---------- Quoted text

Know Who and What You’re Looking for

The first step to successfully finding a candidate on LinkedIn is to know who exactly you’re looking for and what kind of skills set you need. LinkedIn allows candidates to display not only their employment history but also their skill set and expertise. Furthermore, it also allows their contacts to endorse them for those specific skills and provide recommendations. However, endorsements and recommendations are sometimes generic and do not reflect the accurate skills or working style of an individual. You might want to rely less on them and focus more on the individual’s work history, their projects, their achievements, and their skills set. LinkedIn gives recruiters a complete biodata of candidates, including their awards, their courses, their interests and so on.

When you know who and what you’re looking for, then you can cut your job down by half. No need to spend hundreds of dollars hiring recruiters, no need to contact candidates just to find out they lacked the right skills set. Use LinkedIn well and you may be on your way to recruiting amazing talent without losing your mind or your money.

Make Effective Use of LinkedIn Groups

Similar to Facebook groups, you can create LinkedIn groups based on your company’s industry of service. So if you’re a marketing firm, you could probably create a “Marketing Experts on LinkedIn” group and attract the right people to join your group. Once there, initiate conversations in the group, post jobs, and get people to connect with you. Remember though, that groups need to be active. If you are a small organization that is already swamped with work, managing a LinkedIn group might not be the best idea unless you have other purposes of creating a group.

While you can create groups, you can also become a part of different groups. LinkedIn hosts thousands of groups that cater to almost every industry. The more you join meaningful groups, the better your chances of communicating with the right people and getting them to join your company. Remember that joining groups doesn’t mean you begin spamming them with repetitive job posts. Groups are meant to share ideas, informative pieces, and communicate professionally. Do not join a group just because you want to spam them with job postings.

--------------------

What to do
a – Return the LinkedIn recruiting tips word for word from "Make Effective Use" to "creating a group.".
b – In the LinkedIn recruiting tips, what group does the text suggest a marketing firm could create?

---------- Provided data

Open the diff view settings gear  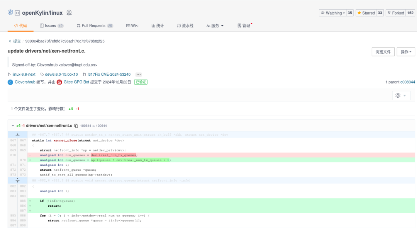click(x=401, y=95)
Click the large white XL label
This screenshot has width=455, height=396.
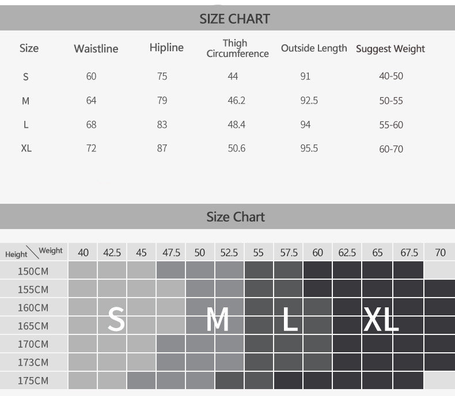tap(381, 319)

--------------------

Written answers
a –
Make Effective Use of LinkedIn Groups

Similar to Facebook groups, you can create LinkedIn groups based on your company’s industry of service. So if you’re a marketing firm, you could probably create a “Marketing Experts on LinkedIn” group and attract the right people to join your group. Once there, initiate conversations in the group, post jobs, and get people to connect with you. Remember though, that groups need to be active. If you are a small organization that is already swamped with work, managing a LinkedIn group might not be the best idea unless you have other purposes of creating a group.

b – A "Marketing Experts on LinkedIn" group.